Attracting pollinators to your garden may be more difficult than just pollinating the squash yourself. Some people even resort to buying a beehive and placing it near their garden.

Many people also plant flowers near their gardens in hopes of attracting bees, etc. For maximum effectiveness you need to plant them in several bunches, rather than single flowers here and there. Flower colors that particularly attract bees include blue, purple, violet, white, and yellow.

Native plants are said to be much more attractive to native bees than exotic flowers. They are also well adapted to local growing conditions and require minimum attention.
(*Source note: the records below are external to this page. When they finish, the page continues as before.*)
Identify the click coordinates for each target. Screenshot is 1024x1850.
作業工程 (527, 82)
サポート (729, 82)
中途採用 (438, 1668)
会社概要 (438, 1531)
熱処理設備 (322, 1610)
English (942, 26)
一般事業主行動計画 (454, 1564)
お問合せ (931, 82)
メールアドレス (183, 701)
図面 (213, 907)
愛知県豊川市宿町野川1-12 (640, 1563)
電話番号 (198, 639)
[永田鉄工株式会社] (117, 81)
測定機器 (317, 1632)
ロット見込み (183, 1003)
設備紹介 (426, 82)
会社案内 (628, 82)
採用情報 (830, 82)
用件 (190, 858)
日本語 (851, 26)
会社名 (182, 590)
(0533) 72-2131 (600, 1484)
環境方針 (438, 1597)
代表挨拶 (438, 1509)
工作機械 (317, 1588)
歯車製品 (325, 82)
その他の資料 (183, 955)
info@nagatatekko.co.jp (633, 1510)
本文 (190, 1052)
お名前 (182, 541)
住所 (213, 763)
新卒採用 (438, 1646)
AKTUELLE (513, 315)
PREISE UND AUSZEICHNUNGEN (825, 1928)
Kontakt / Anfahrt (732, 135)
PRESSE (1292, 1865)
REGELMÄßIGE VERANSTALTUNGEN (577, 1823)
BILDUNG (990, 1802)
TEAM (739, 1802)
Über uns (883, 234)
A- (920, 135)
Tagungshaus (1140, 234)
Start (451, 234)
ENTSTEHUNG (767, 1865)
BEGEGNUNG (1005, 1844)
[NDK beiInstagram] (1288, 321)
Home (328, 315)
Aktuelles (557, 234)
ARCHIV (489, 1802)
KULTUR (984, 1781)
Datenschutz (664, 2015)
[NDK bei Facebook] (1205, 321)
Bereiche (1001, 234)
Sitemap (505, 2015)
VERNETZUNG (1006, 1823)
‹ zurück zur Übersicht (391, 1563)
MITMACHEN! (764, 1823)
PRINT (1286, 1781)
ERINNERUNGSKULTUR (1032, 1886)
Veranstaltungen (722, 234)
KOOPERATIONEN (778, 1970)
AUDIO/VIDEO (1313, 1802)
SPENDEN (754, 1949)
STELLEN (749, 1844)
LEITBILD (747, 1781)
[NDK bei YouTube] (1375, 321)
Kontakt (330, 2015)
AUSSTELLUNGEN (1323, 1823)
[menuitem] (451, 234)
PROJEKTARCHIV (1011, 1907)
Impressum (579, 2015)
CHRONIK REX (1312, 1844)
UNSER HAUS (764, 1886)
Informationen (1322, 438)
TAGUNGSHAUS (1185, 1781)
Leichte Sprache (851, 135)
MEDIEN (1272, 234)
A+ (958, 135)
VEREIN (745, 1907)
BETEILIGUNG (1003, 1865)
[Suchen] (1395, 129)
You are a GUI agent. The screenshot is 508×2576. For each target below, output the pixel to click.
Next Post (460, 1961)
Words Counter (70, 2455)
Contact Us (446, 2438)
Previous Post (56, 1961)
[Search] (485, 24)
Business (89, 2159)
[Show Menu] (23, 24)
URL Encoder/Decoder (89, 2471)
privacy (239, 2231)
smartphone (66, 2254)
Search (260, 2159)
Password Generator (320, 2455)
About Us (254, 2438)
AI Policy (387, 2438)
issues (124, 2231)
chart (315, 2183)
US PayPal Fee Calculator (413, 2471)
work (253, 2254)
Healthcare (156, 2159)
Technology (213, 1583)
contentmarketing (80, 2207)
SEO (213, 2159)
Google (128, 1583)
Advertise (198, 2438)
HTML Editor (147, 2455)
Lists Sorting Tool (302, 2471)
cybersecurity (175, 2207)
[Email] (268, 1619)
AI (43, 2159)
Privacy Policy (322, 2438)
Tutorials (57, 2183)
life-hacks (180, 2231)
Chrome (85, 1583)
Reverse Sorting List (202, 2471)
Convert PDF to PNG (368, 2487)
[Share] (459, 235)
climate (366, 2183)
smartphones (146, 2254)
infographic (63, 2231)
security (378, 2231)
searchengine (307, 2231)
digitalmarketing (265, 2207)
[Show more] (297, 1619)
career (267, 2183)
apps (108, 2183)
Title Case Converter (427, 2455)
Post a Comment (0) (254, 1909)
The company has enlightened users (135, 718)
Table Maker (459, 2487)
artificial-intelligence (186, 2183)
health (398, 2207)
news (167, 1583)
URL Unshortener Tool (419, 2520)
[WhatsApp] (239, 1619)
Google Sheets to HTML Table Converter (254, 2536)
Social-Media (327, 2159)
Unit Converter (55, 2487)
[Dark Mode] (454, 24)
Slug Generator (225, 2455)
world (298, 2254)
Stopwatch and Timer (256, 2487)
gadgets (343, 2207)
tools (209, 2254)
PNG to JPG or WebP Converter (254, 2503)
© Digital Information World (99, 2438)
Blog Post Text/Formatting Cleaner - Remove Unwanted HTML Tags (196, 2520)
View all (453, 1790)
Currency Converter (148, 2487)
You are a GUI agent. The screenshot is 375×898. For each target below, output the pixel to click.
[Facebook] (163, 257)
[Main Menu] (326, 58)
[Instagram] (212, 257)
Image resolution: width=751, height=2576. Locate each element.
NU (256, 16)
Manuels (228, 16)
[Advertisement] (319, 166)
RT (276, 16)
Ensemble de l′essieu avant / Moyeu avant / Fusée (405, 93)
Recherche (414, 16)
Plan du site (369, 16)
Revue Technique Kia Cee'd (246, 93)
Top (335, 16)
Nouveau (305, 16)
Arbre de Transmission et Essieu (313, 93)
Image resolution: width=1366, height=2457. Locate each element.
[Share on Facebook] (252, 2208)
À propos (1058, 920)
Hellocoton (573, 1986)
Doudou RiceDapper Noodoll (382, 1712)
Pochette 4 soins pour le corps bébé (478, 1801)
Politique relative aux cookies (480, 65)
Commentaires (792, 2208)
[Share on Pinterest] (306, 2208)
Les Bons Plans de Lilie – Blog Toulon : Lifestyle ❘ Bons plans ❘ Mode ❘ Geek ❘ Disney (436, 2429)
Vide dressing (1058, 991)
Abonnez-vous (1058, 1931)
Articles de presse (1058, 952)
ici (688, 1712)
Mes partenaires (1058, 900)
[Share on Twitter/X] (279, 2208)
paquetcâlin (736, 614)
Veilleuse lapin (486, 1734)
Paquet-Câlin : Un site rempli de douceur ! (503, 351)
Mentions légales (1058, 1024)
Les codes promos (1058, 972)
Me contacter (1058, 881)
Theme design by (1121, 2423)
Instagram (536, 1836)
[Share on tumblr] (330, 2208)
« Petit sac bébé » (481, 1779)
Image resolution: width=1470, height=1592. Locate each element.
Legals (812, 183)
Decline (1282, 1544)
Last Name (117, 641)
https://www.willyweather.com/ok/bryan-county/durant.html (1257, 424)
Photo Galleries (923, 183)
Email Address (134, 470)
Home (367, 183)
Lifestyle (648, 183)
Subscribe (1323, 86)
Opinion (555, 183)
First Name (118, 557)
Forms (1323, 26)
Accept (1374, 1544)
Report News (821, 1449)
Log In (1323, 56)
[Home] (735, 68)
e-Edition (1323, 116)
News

Again, for maximum effectiveness, include several plant species that flower at the same time – to increase the number of bee species attracted to your garden – and plant a sequence of plants flowering through spring, summer, and fall, so that you attract a range of bee species that fly during different times of the growing season.

Another factor that could account for having very little fruit on plants is the temperature. This question was asked during the first week of August, which is usually the hottest time of the year.

Extreme heat is often the cause of plants not being able to set fruit. They like temperatures below 90 degrees Fahrenheit, and when it’s above 95 there is very little fruit-set.

Also, unless night-time temperatures are at least 15 degrees lower than daytime temperatures some plants won’t set fruit.

To mitigate the heat problem consider applying partial shade to your plants during the few hottest hours of the day. This is best done by placing a 25%-35% shade cloth directly above the plants, such that it shades only during the hours from 11 A.M. to 3 P.M.